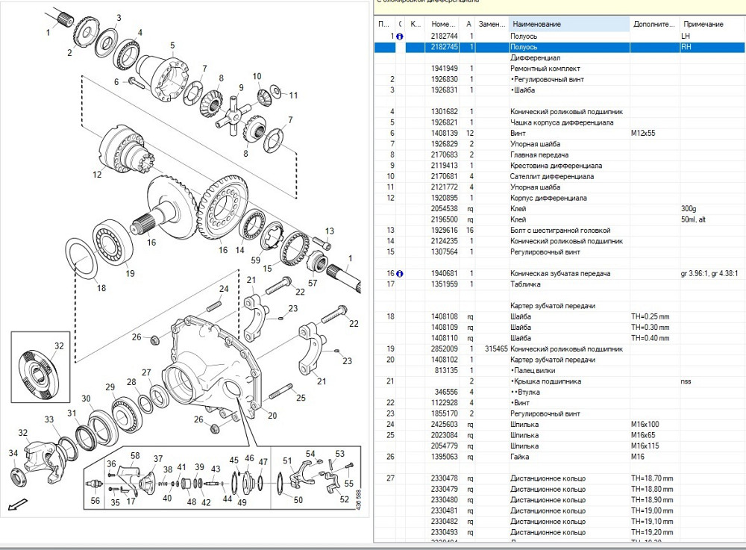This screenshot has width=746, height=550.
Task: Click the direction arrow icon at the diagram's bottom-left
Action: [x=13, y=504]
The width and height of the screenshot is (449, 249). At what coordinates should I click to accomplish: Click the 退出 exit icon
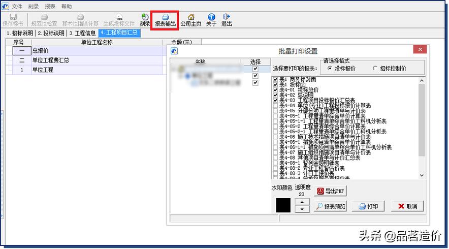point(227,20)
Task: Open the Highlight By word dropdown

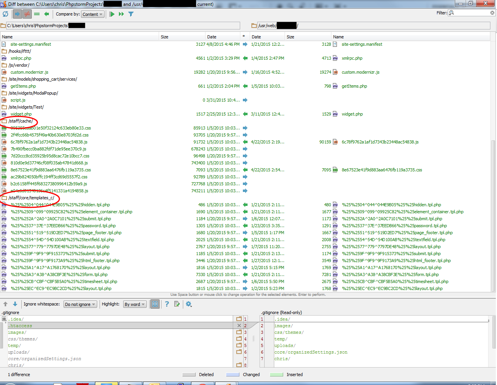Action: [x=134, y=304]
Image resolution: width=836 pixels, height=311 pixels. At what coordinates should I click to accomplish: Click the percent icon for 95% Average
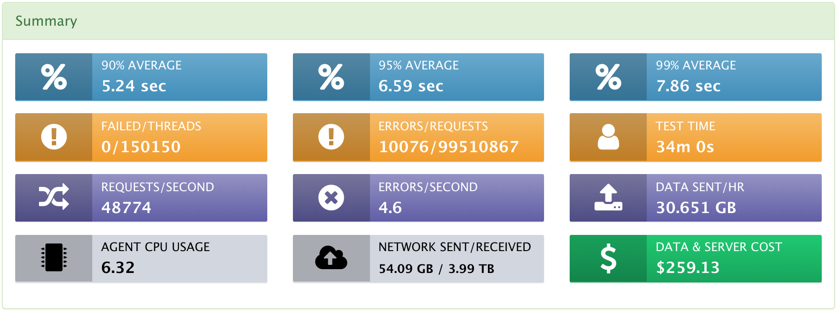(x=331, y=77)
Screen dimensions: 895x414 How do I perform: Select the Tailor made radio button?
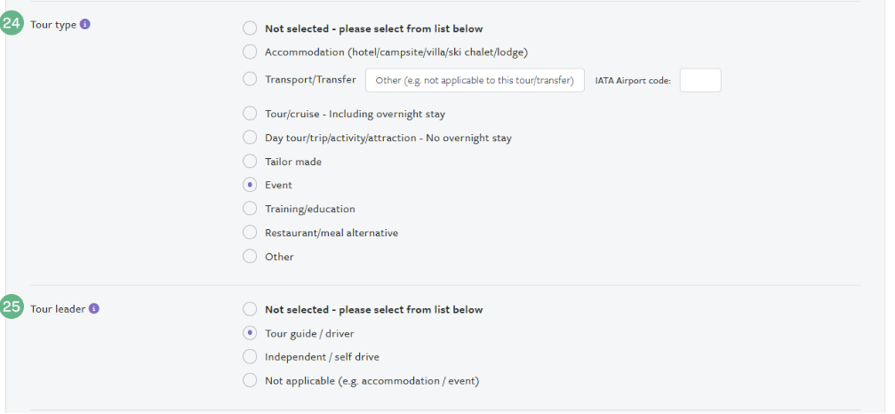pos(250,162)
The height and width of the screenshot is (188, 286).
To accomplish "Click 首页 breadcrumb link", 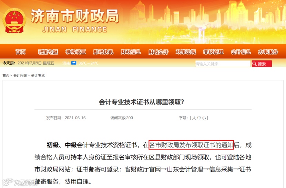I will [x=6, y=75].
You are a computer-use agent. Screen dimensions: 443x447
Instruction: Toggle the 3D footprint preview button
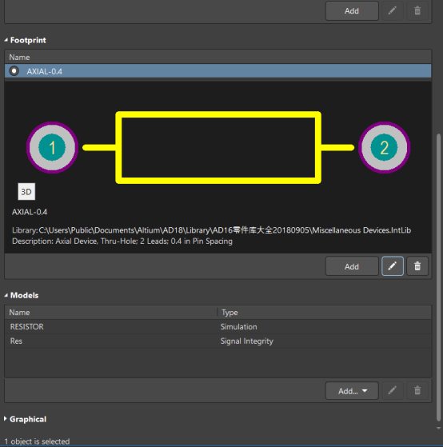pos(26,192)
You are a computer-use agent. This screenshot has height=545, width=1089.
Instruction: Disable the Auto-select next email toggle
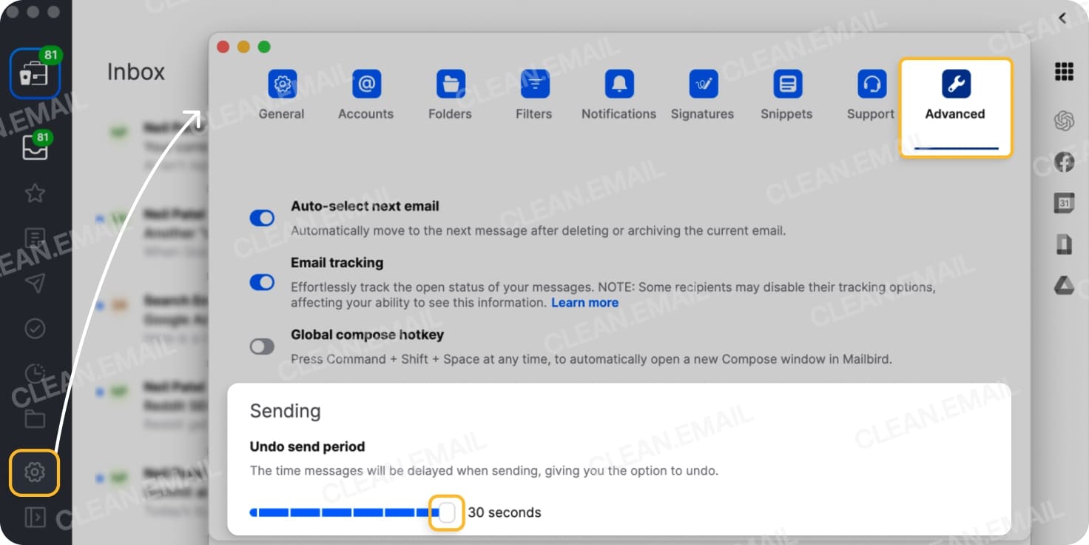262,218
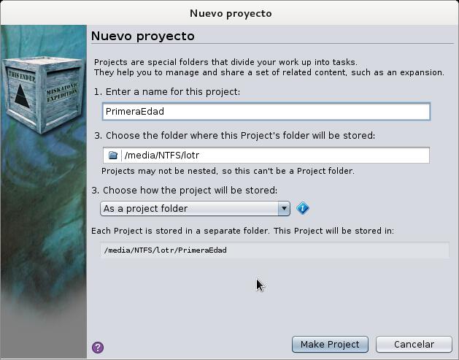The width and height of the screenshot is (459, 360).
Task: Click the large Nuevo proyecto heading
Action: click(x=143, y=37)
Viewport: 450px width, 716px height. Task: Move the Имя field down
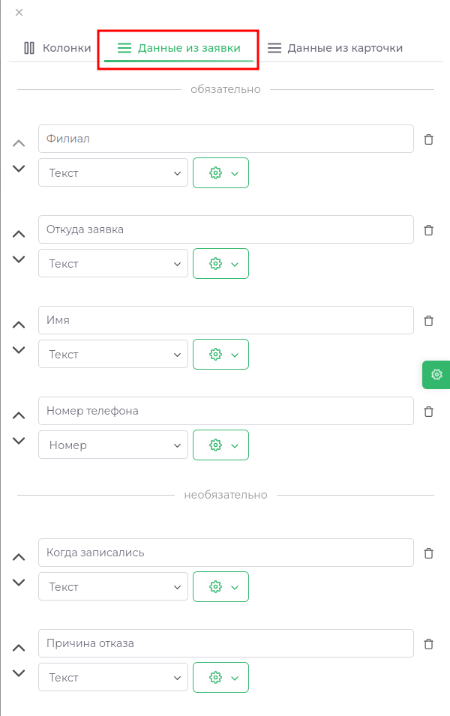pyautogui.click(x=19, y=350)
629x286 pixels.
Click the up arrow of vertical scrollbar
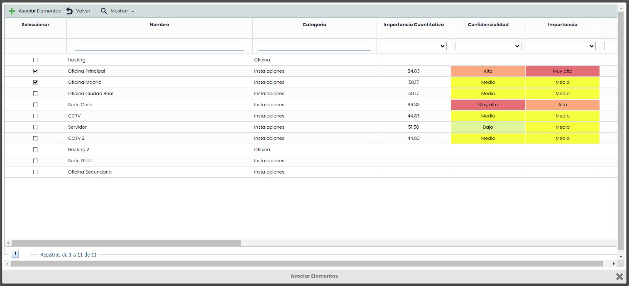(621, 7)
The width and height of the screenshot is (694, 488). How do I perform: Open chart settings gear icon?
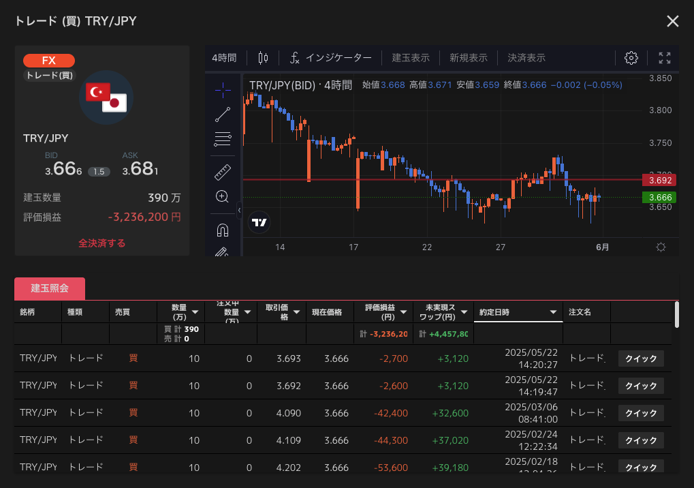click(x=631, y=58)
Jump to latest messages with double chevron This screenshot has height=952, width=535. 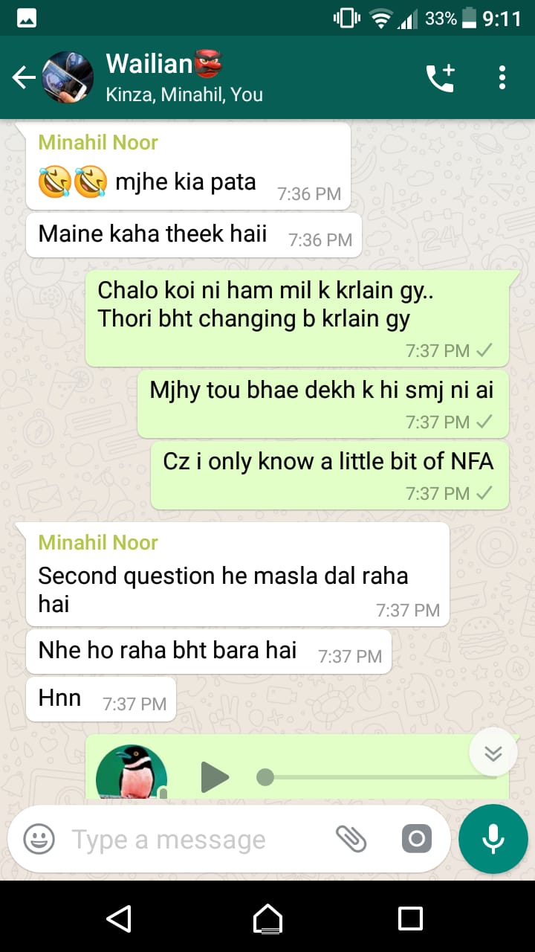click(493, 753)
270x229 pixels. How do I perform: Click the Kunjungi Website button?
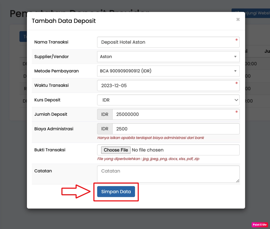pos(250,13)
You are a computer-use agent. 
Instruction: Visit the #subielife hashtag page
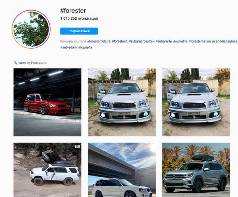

_ _ _ _

TRY IT: From the entries above, copy every line containing the word "computer".

TASK RESPONSE:
You are a computer-use agent. Screen dimensions: 443x447
You are a computer-use agent. This screenshot has height=545, width=1089.
You are a computer-use agent. 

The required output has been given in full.